[Screenshot grounding data]
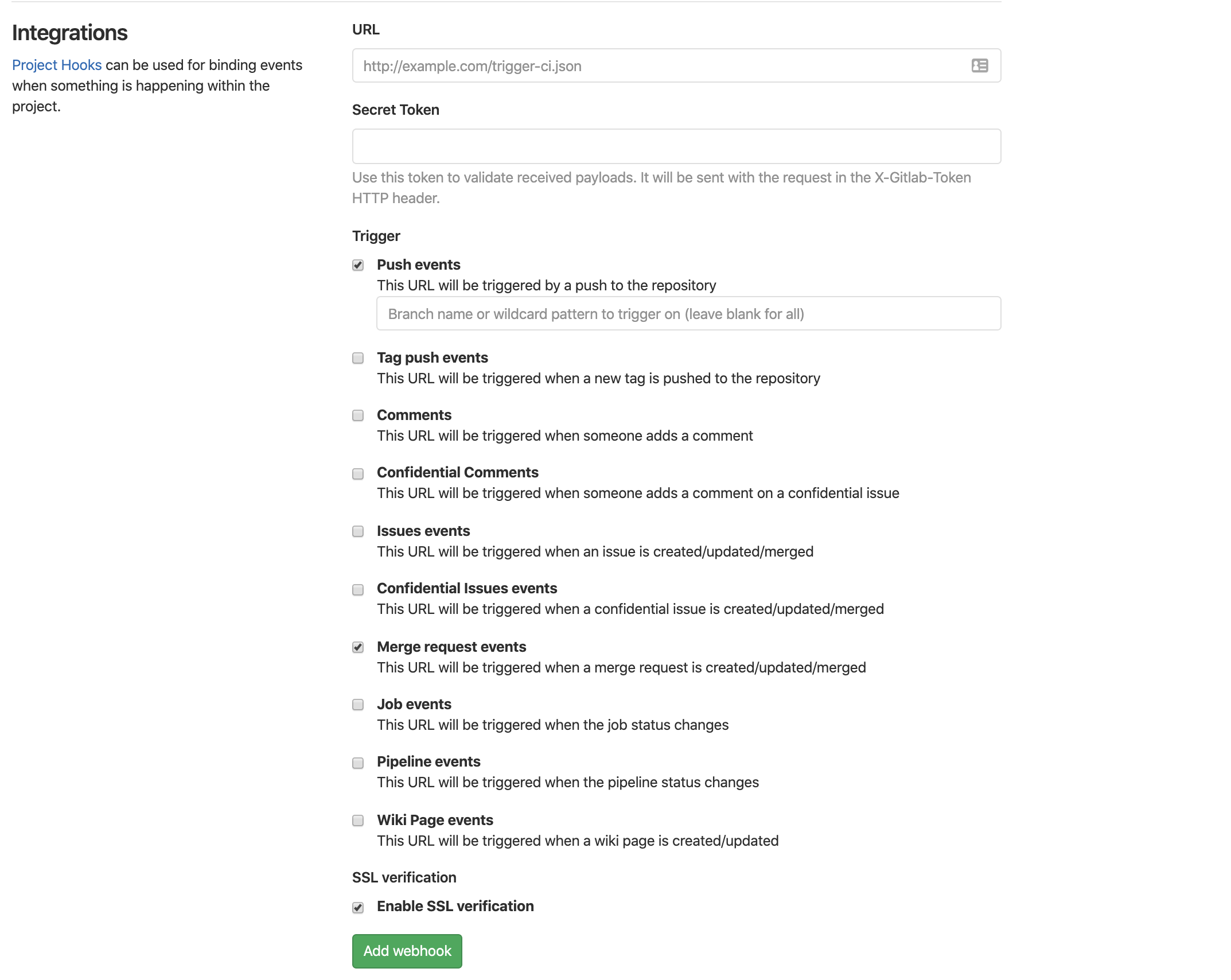The width and height of the screenshot is (1231, 980).
Task: Tick the Issues events checkbox
Action: click(358, 531)
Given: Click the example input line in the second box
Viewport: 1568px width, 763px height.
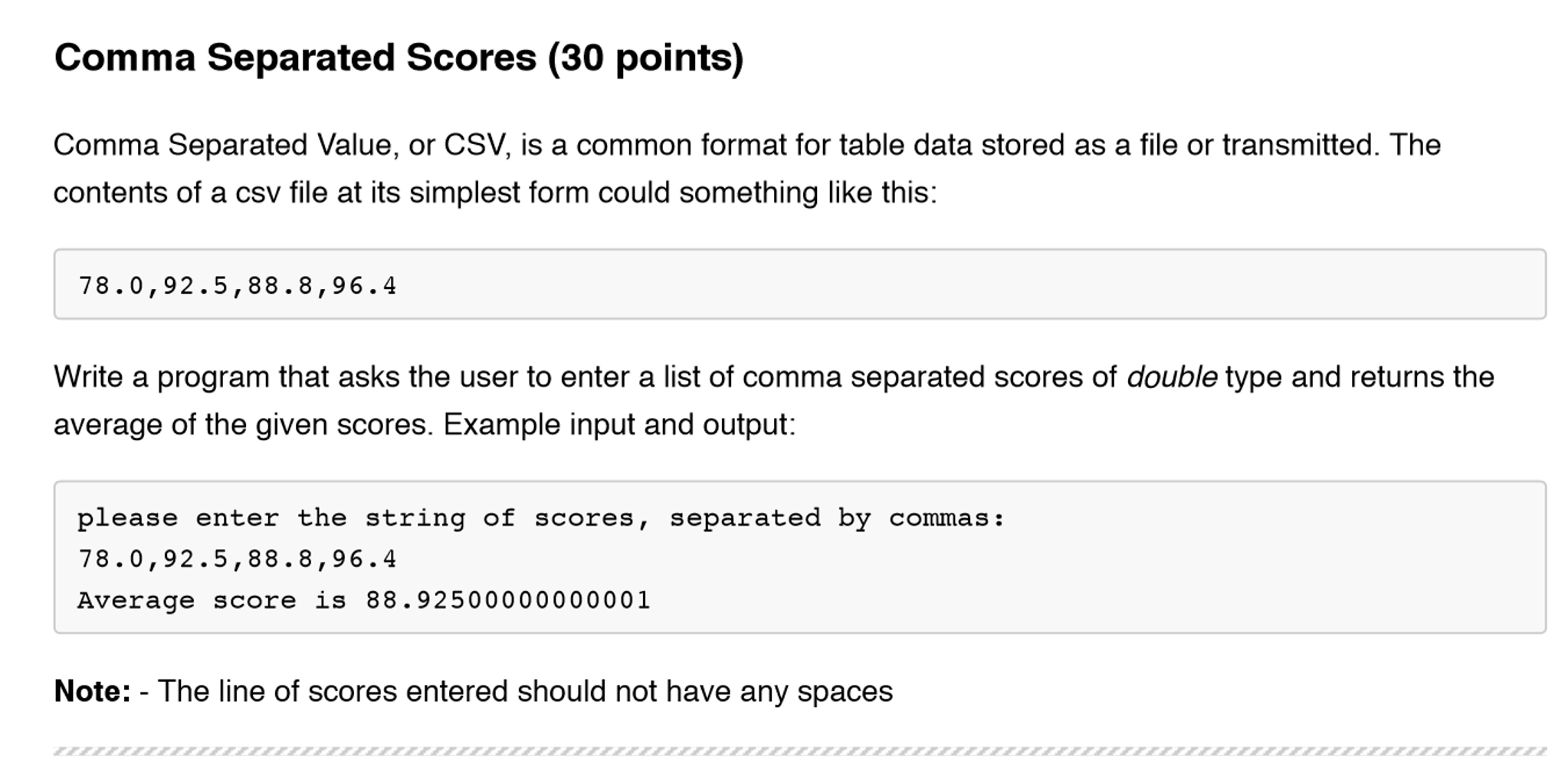Looking at the screenshot, I should [x=238, y=559].
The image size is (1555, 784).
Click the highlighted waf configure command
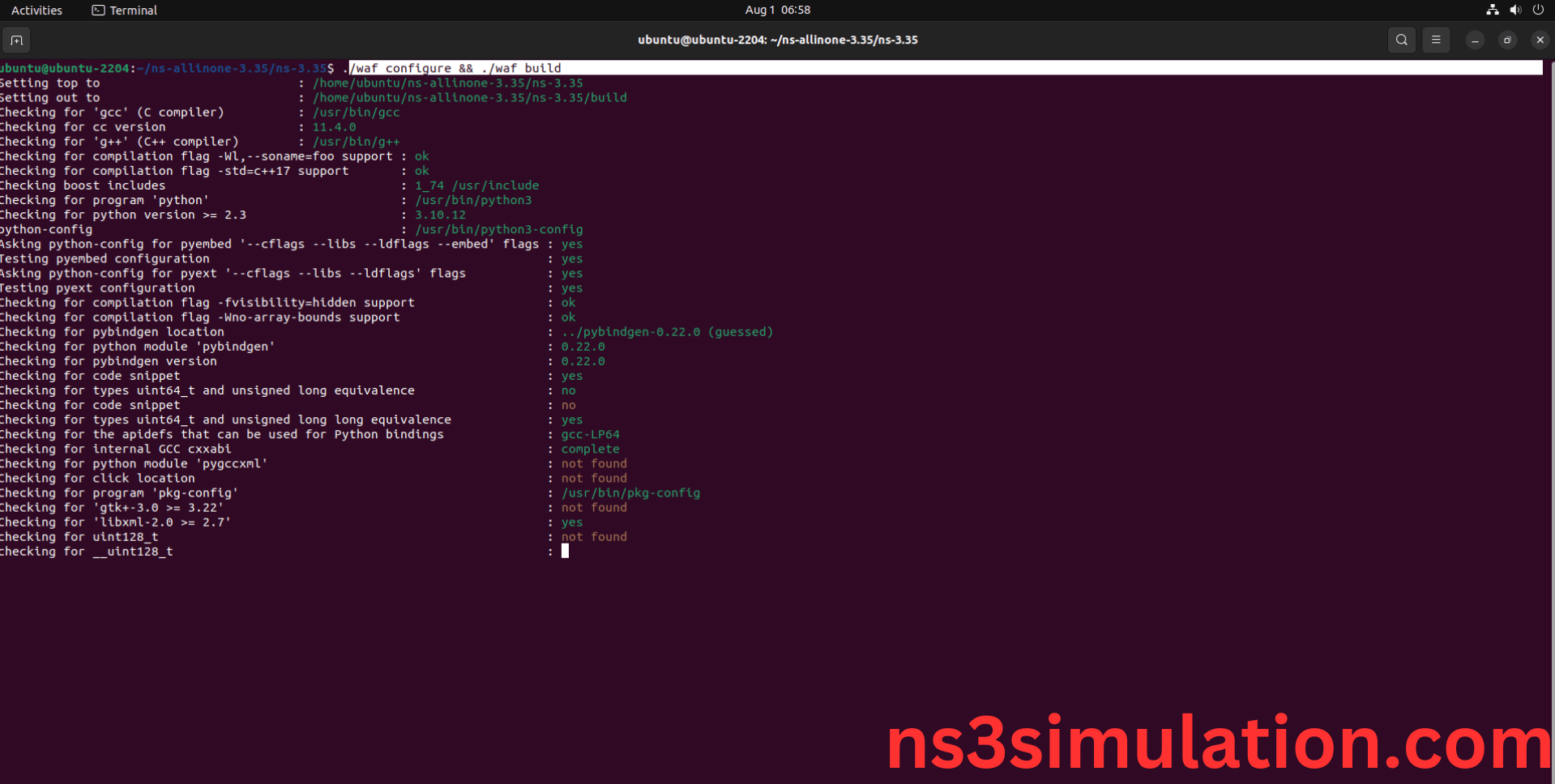click(454, 68)
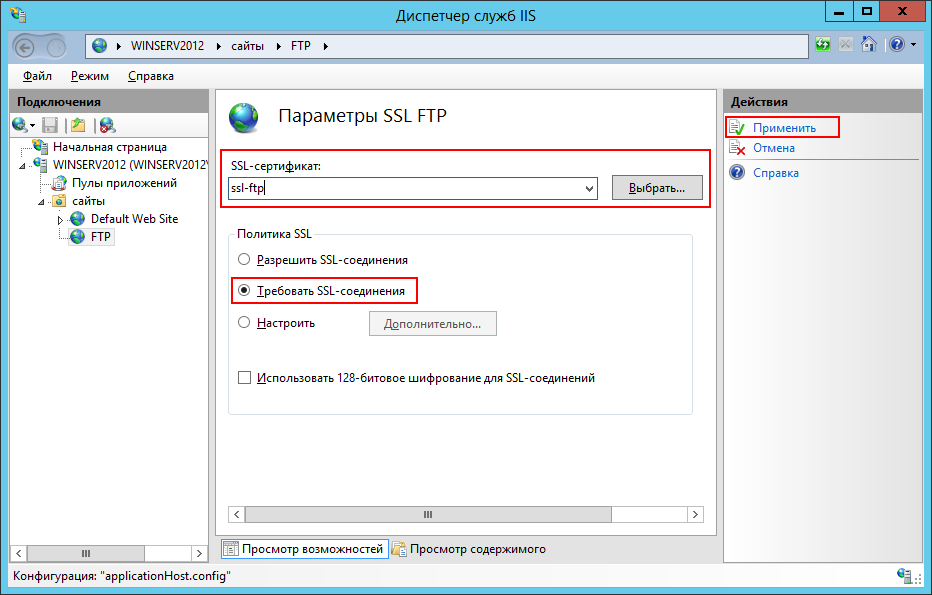This screenshot has width=932, height=595.
Task: Select the 'Разрешить SSL-соединения' radio button
Action: tap(244, 260)
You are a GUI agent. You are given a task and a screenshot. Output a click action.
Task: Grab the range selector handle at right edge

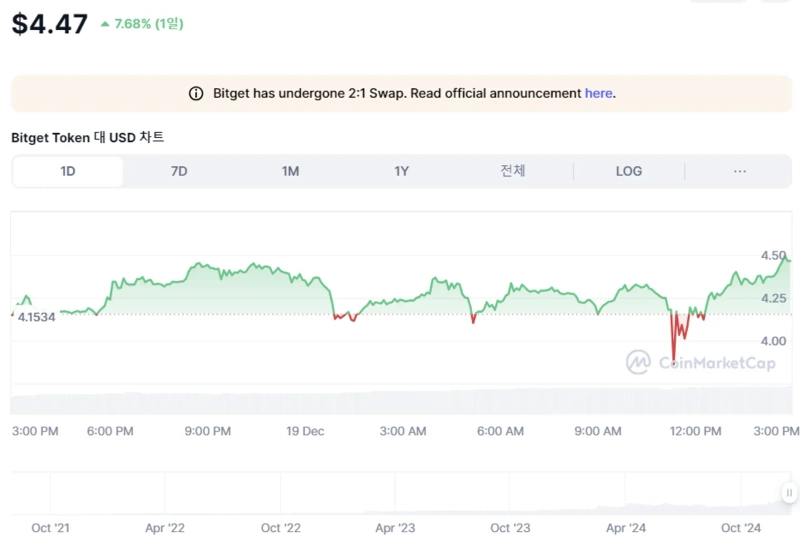789,492
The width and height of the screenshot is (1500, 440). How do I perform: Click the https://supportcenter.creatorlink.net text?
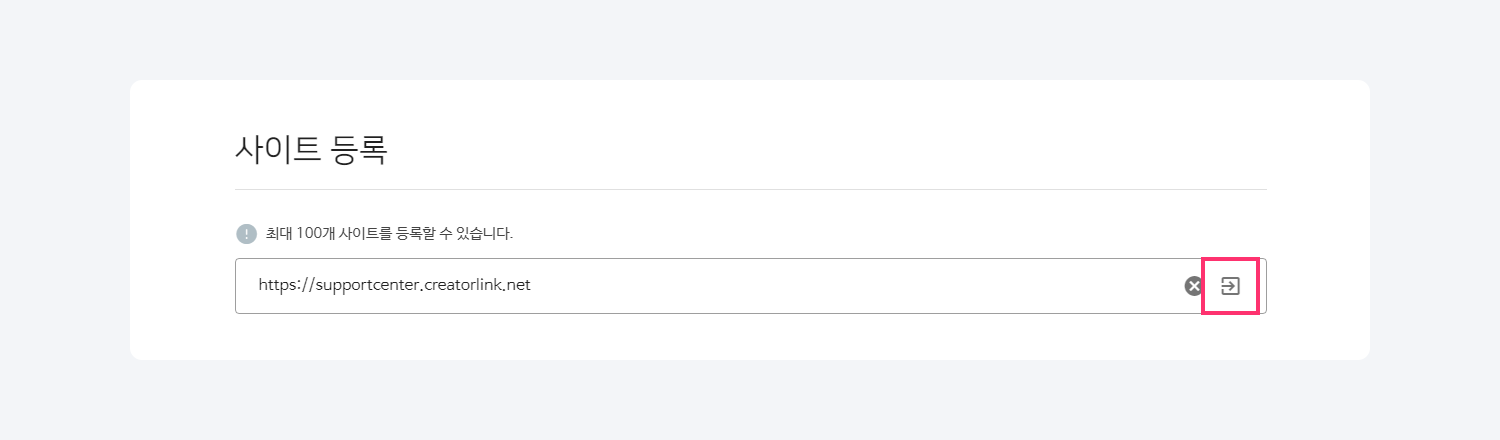click(394, 286)
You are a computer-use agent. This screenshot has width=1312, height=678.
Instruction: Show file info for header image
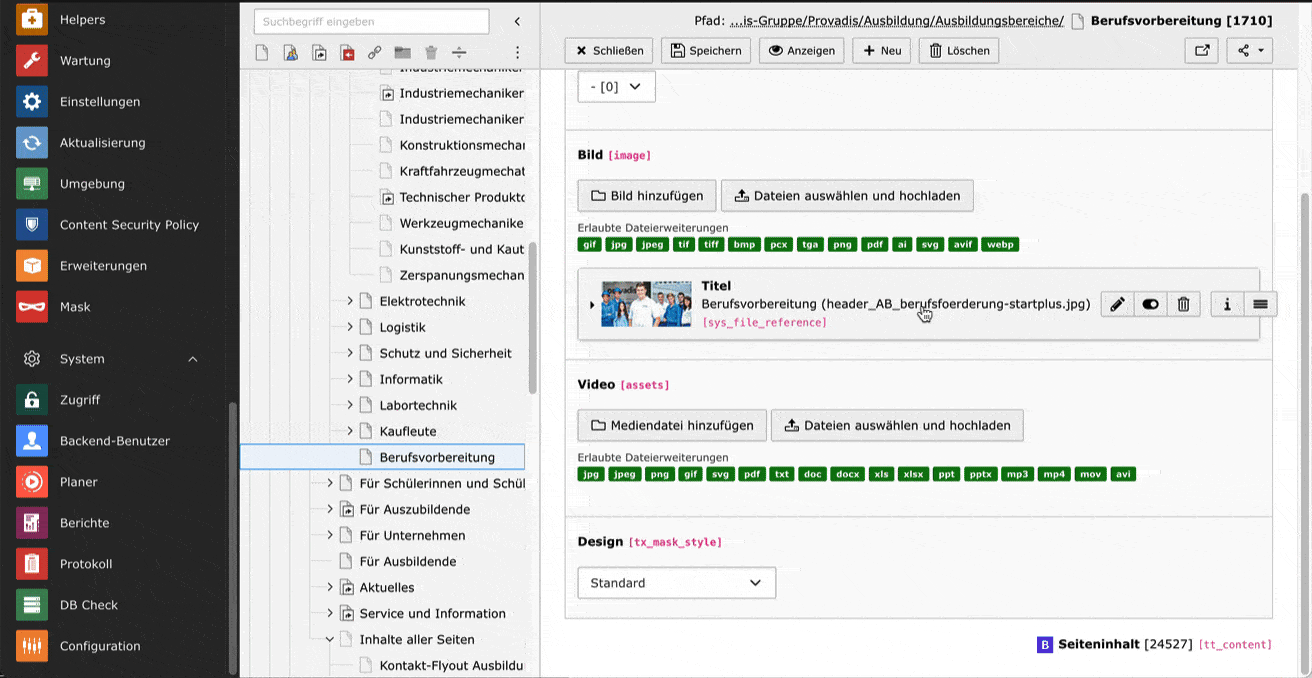1227,304
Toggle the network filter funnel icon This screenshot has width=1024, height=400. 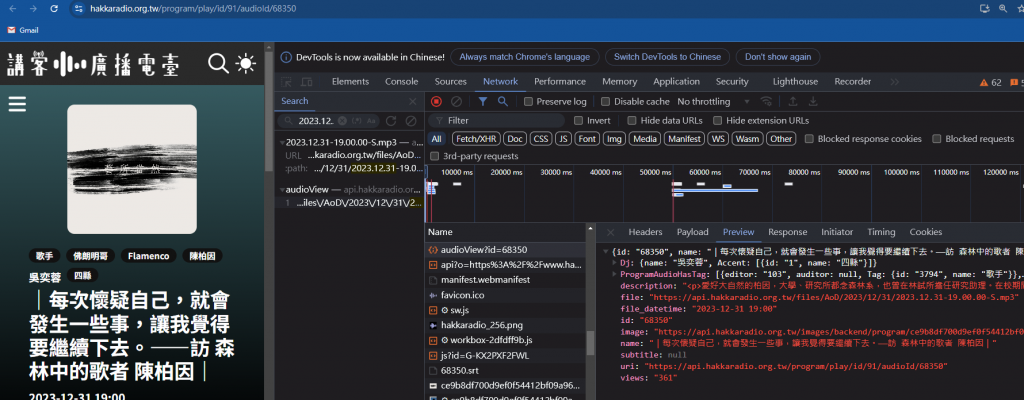482,101
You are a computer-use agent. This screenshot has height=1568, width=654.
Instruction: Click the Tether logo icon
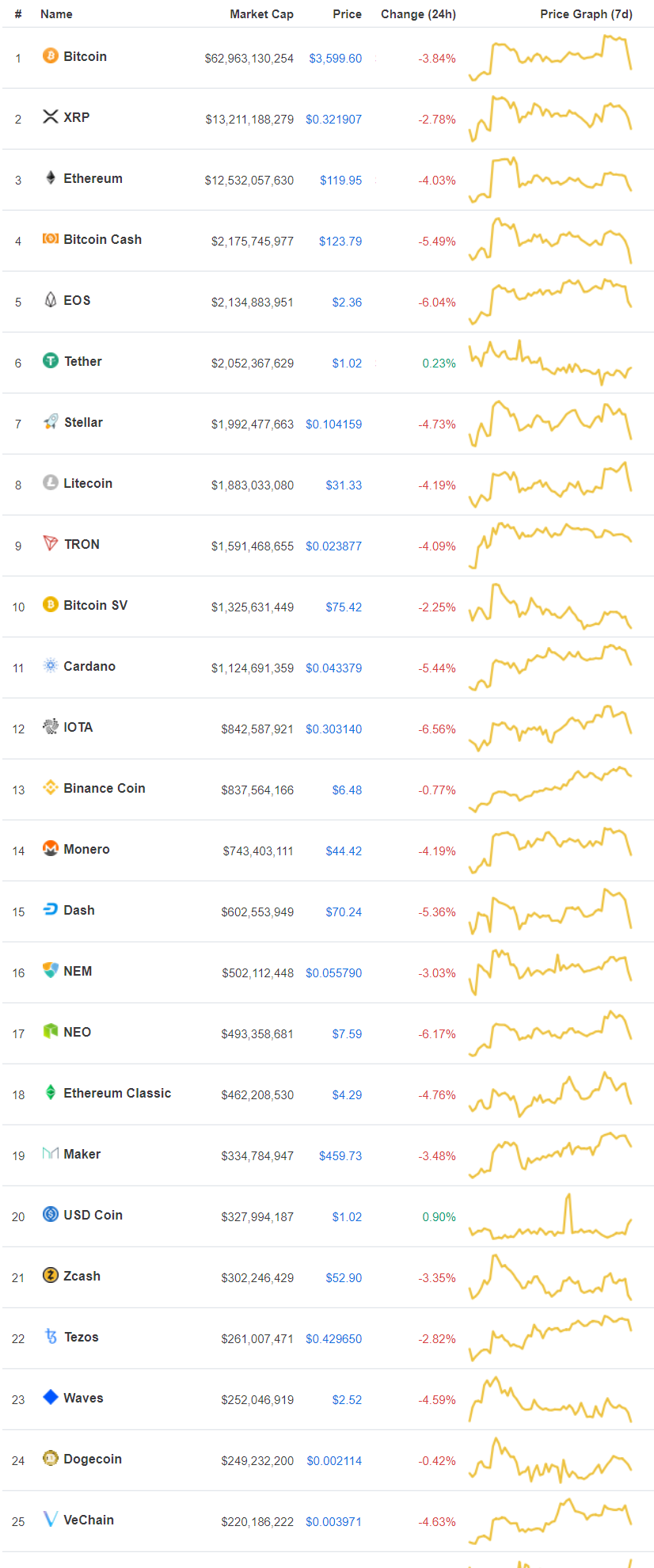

**Requirement:**
How would the lines above read from the one with "Viewport: 1568px width, 763px height." to the one with "The image size is (1555, 784).", inclusive, with no pictures? Write them out exactly.

**Answer for the task:**
Viewport: 1568px width, 763px height.
Looking at the screenshot, I should [x=238, y=559].
The image size is (1555, 784).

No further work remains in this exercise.